• **Extracted text**:
-*-*-
You’re going to die.”

As bad as that sounds, I was told it was only stage one and that with chemotherapy and Whipple surgery, I would very likely survive. While in the hospital, I had developed pancreatitis, so before releasing me to go home, they did some additional scans to confirm the infection was gone. It was on one of those scans that they noticed a spot on my liver. By the next week that spot had grown, and there were additional spots. On September 7, my original diagnosis of stage one pancreatic cancer was abruptly changed to a stage four diagnosis.

I was with my husband and my best friend when the doctor gave us the grim news. “You have stage four pancreatic cancer, and there is no cure. All we can do is give you palliative chemotherapy. As of right now we’re giving you one month to three years, but the average survival is eleven months.”

The Bible Study prayer warriors from Church of the Cascades who stood by Valerie through her cancer journey.

My husband and best friend were, of course, crying, but I was sitting there dry-eyed, just processing. The doctor must have interpreted this as shock because she repeated herself in even starker terms: “You did not hear me. You’re going to die.”

Something shifted in me at that moment. All I can say is that I just knew I could trust God. Focusing on the doctor, I said, “I did hear you, but you cannot give me my end date. The only person who can tell me when I’m going die is my Lord.”

I continued my palliative treatments for the remainder of 2022 and into 2023. During that year the support of my faith community was incredible. Groups of ladies from the local Open Bible church, Church of the Cascades, dropped off gift baskets, came to visit to just sit with me or watch a movie, or stopped by to pray.

Their efforts really touched me. The remarkable thing is that my family didn’t even attend Church of the Cascades; we had attended in a previous season but had left for a time. Despite this, the people there were a constant support. It wasn’t long before my husband and I made the decision to return, knowing that this was truly our church home.

It was actually a Church of the Cascades ladies’ retreat that became the pivot point for my cancer story. On a Wednesday night in October 2023, I was praying in preparation for the retreat. I was praying all the things I usually did, “Lord, I trust you, and whatever you want to do with me, just use me.” Only this time, the Lord interrupted me:“Why aren’t you asking for a miracle?”

I didn’t have an answer. I had been saying over and over that I trusted Him, and I was quick to ask for a miracle for others, but I hadn’t articulated that request for myself. That night in bed I laid my hands on my belly, simply saying, “Lord, I’m asking right now for that miracle. Will you remove my cancer? Can I just live?”

The next day I was scheduled to have a CT scan before heading to the ladies’ retreat, but the appointment didn’t go as planned. The technicians were unable to access my veins, so they said we’d have to reschedule. As I climbed into the truck with my husband, I said, “Babe, this isn’t about a canceled CT. I really feel like the Lord is going to heal me this weekend at the retreat and that’s why this is canceled. He’s going to show me proof of His healing during my rescheduled scan after I get back.”

Valerie and her roommates from the pivotal ladies retreat in Oregon.
-*-*-
• **Required action A**: Translate this sentence from the pancreatic cancer account into Spanish: "The technicians were unable to access my veins, so they said we’d have to reschedule."
• **Required action B**: According to the pancreatic cancer account, on what date was the stage one diagnosis changed to stage four?
• **Required action C**: Write the next part of the pancreatic cancer account, picking up after its final sentence.
The data after this point comes from a separate source.

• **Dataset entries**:
-*-*-
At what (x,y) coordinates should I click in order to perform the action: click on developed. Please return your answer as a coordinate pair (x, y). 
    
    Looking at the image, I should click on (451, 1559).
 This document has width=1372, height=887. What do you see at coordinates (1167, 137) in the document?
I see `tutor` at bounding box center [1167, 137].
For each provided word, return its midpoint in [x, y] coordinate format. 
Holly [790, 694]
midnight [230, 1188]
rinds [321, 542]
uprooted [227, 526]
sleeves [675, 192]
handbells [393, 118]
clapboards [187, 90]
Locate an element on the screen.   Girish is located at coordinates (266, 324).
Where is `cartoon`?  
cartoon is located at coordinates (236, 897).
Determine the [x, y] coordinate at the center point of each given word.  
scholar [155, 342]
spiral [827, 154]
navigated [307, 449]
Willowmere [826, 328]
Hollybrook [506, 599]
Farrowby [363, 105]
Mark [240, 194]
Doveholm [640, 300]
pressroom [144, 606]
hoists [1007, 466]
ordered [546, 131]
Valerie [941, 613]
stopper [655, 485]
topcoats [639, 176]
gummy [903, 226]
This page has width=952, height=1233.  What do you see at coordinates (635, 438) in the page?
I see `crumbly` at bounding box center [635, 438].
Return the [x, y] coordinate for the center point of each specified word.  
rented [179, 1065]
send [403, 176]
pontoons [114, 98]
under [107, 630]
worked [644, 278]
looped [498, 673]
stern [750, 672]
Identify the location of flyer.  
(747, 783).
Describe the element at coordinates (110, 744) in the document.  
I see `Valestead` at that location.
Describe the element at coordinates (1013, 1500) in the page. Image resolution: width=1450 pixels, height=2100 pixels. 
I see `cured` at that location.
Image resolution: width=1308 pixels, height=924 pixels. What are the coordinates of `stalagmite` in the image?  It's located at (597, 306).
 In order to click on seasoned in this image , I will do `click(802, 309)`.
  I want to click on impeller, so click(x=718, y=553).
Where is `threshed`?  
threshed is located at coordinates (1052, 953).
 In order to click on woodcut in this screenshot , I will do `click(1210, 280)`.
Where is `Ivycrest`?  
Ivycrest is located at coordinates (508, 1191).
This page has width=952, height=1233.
-*-*-
• **Reply A**: Los técnicos no pudieron acceder a mis venas, así que dijeron que tendríamos que reprogramar.

• **Reply B**: September 7.

• **Reply C**:
The retreat was amazing. The last night was saturated in prayer; everyone was praying for everyone. I was being held and prayed for by my friend Sheryl, and for the first time since my initial diagnosis, I cried and cried, finally saying out loud, “I don’t want to die!”

On the final morning of the retreat, a few friends and I decided to take one last picture on the beach. As we were standing by the water, a group of three ladies from another church who were attending the retreat came walking up. I had never met these women, but they wanted to tell me that during the prayer time the previous evening, they had seen light surrounding me.

“You were literally glowing,” they said. My friends responded by telling these women my story, after which all of them prayed for me again. I was in awe at how those women had described the sight of me glowing. Looking back, I often wonder, “Is that the moment, God? Is that the moment when you were healing me?”

My rescheduled scan happened the Wednesday after my return. The results were emailed to me through MyChart (an online medical chart) first. As I read the results, it seemed to me like there was no cancer found. I ran downstairs to where my daughter was and said, “Victoria, read this. What do you think it means?”

She read it and said, “It sounds like there’s nothing there!”

Valerie’s amazing medical team: nurse Melissa (middle), best friend Tammy (right), and Dr. Josh in the background.

“Right,” I said, “Don’t get too excited because I’m not a doctor and I could be missing something.” I called my husband and told him, “I think it’s gone!” He was driving and had to pull over because he was bawling. We were both crying, but I kept saying, “Let’s not get too excited. We’ve got to meet with the doctor tomorrow.”

Our appointment with the doctor the next day was strangely routine at first. “Yeah, your numbers look great. We’ll just keep doing what we’re doing,” he said.

I replied, “Wait. Hold on a sec. Can you go look at my latest scan because if I’m not mistaken, it looks like they’re not seeing anything anymore.” He pulled out my chart and after looking at it said, “Oh my gosh. You’re right…they’re saying there’s nothing there.”

You might wonder how the doctor didn’t notice this without my pointing it out, but don’t we often miss what we’re not looking for? Frankly, he was convinced I was going to die. When I talk to the doctors now, they tell me that they didn’t expect me to make it past six months. They would glance at my scans and see what they expected to see — “Yep, she’s still got it.” They didn’t see the scan saying the cancer had gone away because stage four pancreatic cancer doesn’t go away. Except this time, it did.

…stage four pancreatic cancer doesn’t go away. Except this time, it did.

After verifying that my scan hadn’t gotten mixed up with someone else’s, my medical team sent me to get a second opinion at MD Anderson Cancer Center in Texas. After the specialists there scanned me with their top-of-the-line equipment, they saw once again that, impossibly, I was clear. The cancer was all gone. That was in January of 2024.

Since that time, I’ve had scans every three months, and I am still cancer free. I wish I could record the conversations I have with the doctors each time. They can’t fathom it. “This is all new to me,” they’ll say, “I’m not sure where to go from here.”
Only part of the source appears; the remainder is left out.